- [REQUEST 1]: In the article on town downtime, in what year did the group's campaign begin?
- [REQUEST 2]: Please write the next part of the article on town downtime, picking up after its last sentence.
** START OF SOURCE TEXT **
Finding the right balance between downtime and dungeon delves took me a while. At first, I tried sticking to the “keep town boring” adage and skipped over it entirely. But the book does have a nicely outlined home base, Tours-en-Savoy, which hooks into the castle in various ways. However, my players were not inclined to “go exploring” to see what was there. I had to figure out a way to make the town gameable for them without overshadowing the dungeon delves by taking up too much time at the table. Following is what I ultimately landed on. Briefly, it comes down to this:
- A strict one-delve-per-session regime
- A fixed amount of in-game time that passes between sessions
- Player downtime actions resolved as much as possible between sessions, using chat
- Automating much of the probabilities in the book’s town section and pushing them to the players over chat before each session
- Similarly, automating and posting the availability of retainers and specific retainer stats
- A menu of town actions that is used as a player aid at the start of each session
More details on each of these elements are below.
Time
We play once a week online, and each time a couple of players from a modest pool show up. I insisted on a relatively strict one-delve-per-session regime to make this easy to manage. I then further figured in-game time between expeditions would also pass at a predictable rate. The book states getting to the castle from town is a two-day trip. So two days to get there, a couple of in-game hours to make a foray, and two days to travel back means five in-game days for each expedition. Make it a week. Then another week of downtime passes between those expeditions. So each session, the game calendar advances two weeks unless players decide to do something that eats up additional time, like magical research. In which case, we simply increase the calendar further.
Speaking of the calendar, I used a real-world calendar of Switzerland generated on timeanddate.com. We began to play in 1525, which I picked for its political climate and technology level. Early reformation, Italian Wars, it all felt right. I learned from correspondence with Melan that he had a late sixteenth-century timeframe in mind while writing the module. But that’s nitpicking.
For each session, I would just mark off the date of the expedition. That made it easy to determine when upkeep was due. We use the rule in the original game: 1% of XP in gold each in-game month. Since all characters live in Google Sheets, it was trivial for me to create an auto-updating tally of XP for the entire stable of characters. Upkeep is just paid as a lump sum for the whole company.
Town events
Tours-en-Savoy has quite a few events that trigger on an n-in-6 chance. The thing is, I want players’ encountering these to be independent of them actively stating their visit to a particular location. Instead, I assume they make the rounds during the week or more between expeditions and encounter anything prompted by those probabilities.
To streamline it all and move most of it into the time between sessions, I created a Google Sheet that does all the die rolls in one go. It spits out a copy-paste-able bit of text I can massage ever so slightly where needed and post in our Discord server’s #downtime channel.
To make this work, I copied over the random curios table from the book, the treasury, and the rumor mill. For potions, I went with the Swords & Wizardry Core list and adjusted the costs based on the price of a healing potion in Castle Xyntillan. I also add in the available retainers (see below).
After posting the week’s downtime update, players can act on things over chat in Discord or wait until the next session. We handle things in the first 20-30 minutes of the session before moving on to the dungeon delve proper.
** END OF SOURCE TEXT **
** START OF SUPPLIED INFORMATION **
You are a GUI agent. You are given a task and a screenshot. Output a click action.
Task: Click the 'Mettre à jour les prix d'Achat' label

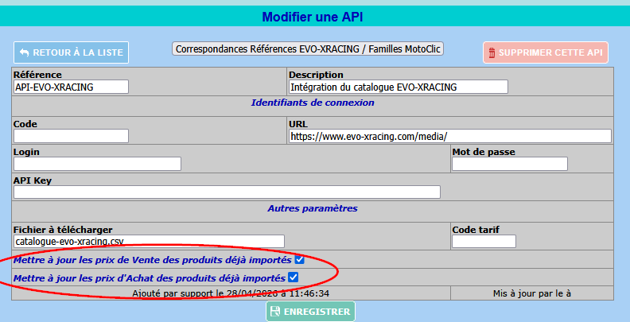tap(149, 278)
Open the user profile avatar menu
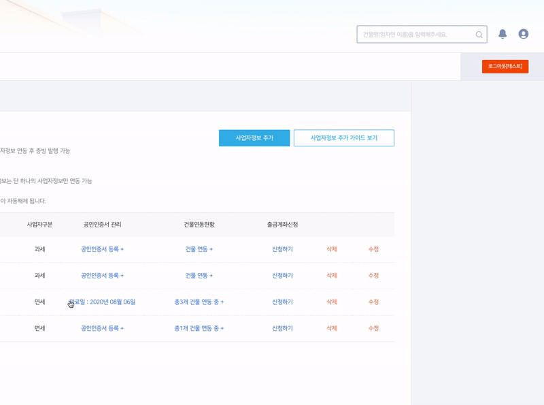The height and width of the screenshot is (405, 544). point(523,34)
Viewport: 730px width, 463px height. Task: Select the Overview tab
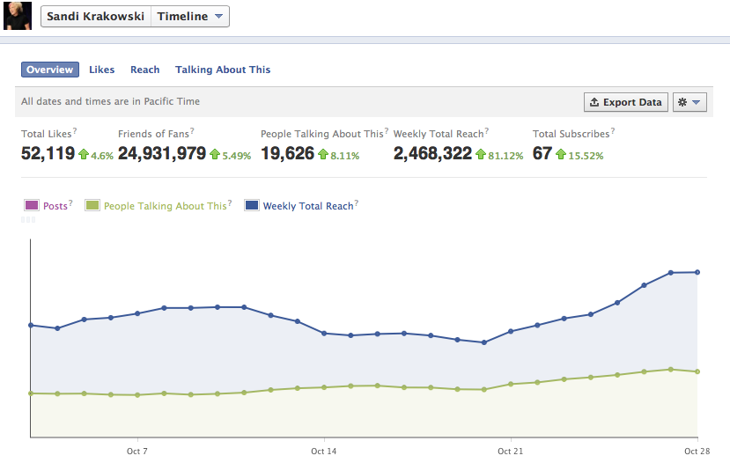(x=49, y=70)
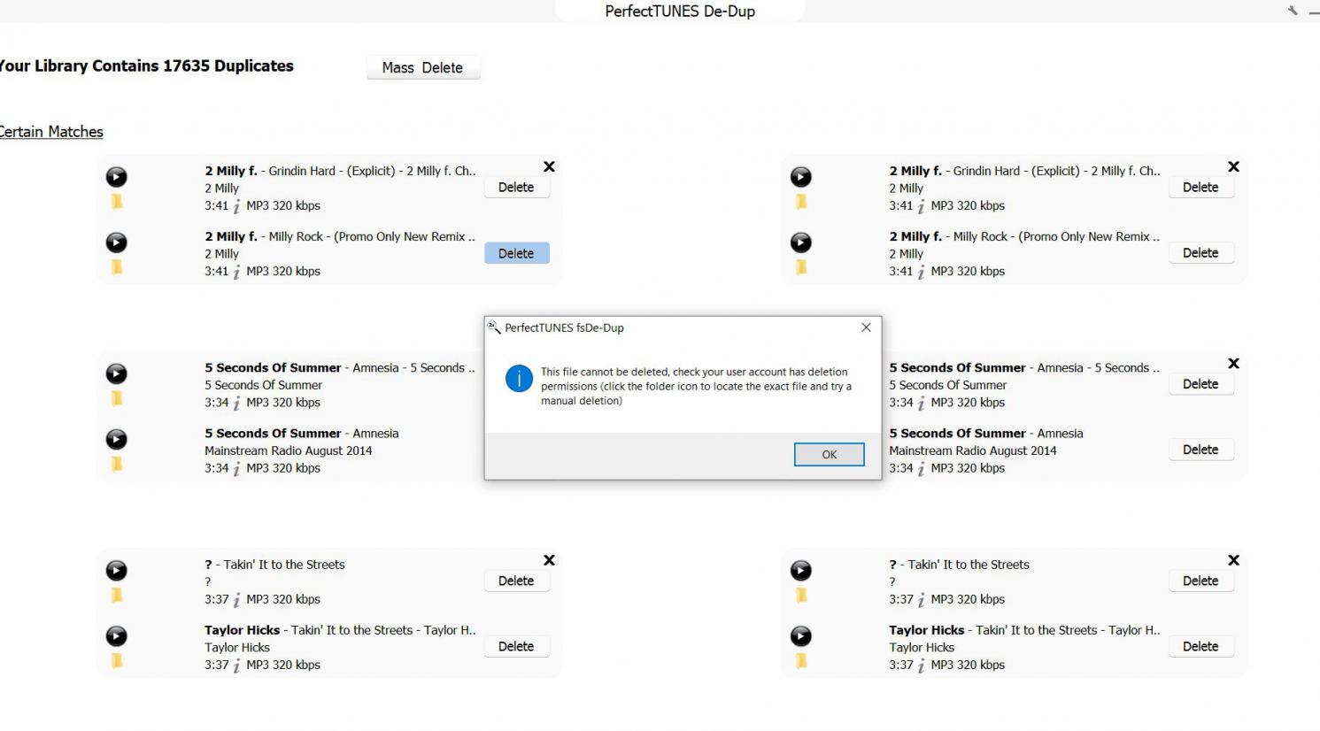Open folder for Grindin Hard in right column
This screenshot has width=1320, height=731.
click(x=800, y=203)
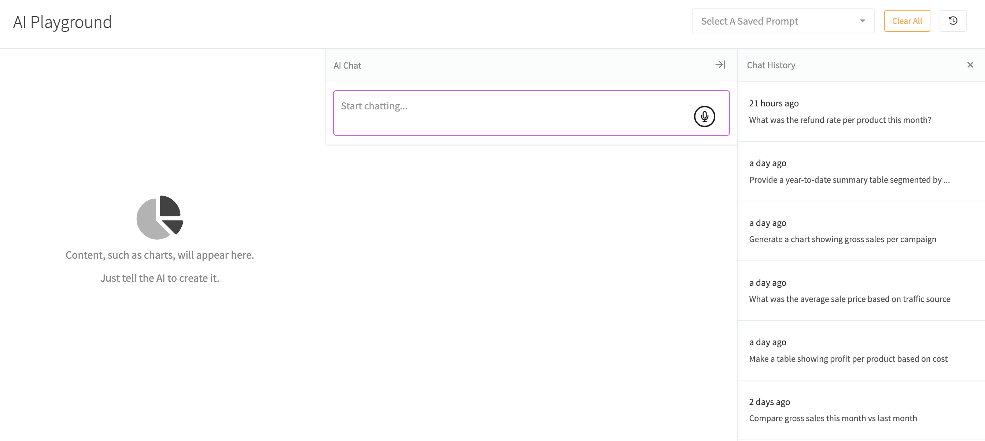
** END OF SUPPLIED INFORMATION **
- [ANSWER 1]: 1525

- [ANSWER 2]:
Retainers
Castle Xyntillan contains an ingenious rules module for retainers published initially in Beyond Fomalhaut #1, called “Morale & Men.” However, the procedure for determining the availability of retainers is quite involved, requiring many die rolls. Dreading the idea of doing this at the table, I once again converted it into a Google Sheet that produces a bit of copy-paste-able text. As a bonus, I also created a generator for the specific retainers’ names, loyalty scores, and quirk (which uses the table taken from the book). For names, I went with some pseudo-Swiss names pulled from fantasynamegenerators.com.
I simply re-roll availability for each session. The only wrinkle I added was to roll with “disadvantage” if retainers had been killed in the previous expedition to reflect the bad reputation the company had acquired. Retainers who had been hired on the last outing and did survive would be automatically available again for the next one.
Downtime actions
To make the town more gameable, I created a one-page summary I screen share with players as a kind of menu at the beginning of each session. This removes the need to go through an involved sequence of roleplaying every session.
It includes buying equipment, hiring retainers, carousing, healing, and getting rumors. It also covers the identification and purchasing of potions and magic items in more detail.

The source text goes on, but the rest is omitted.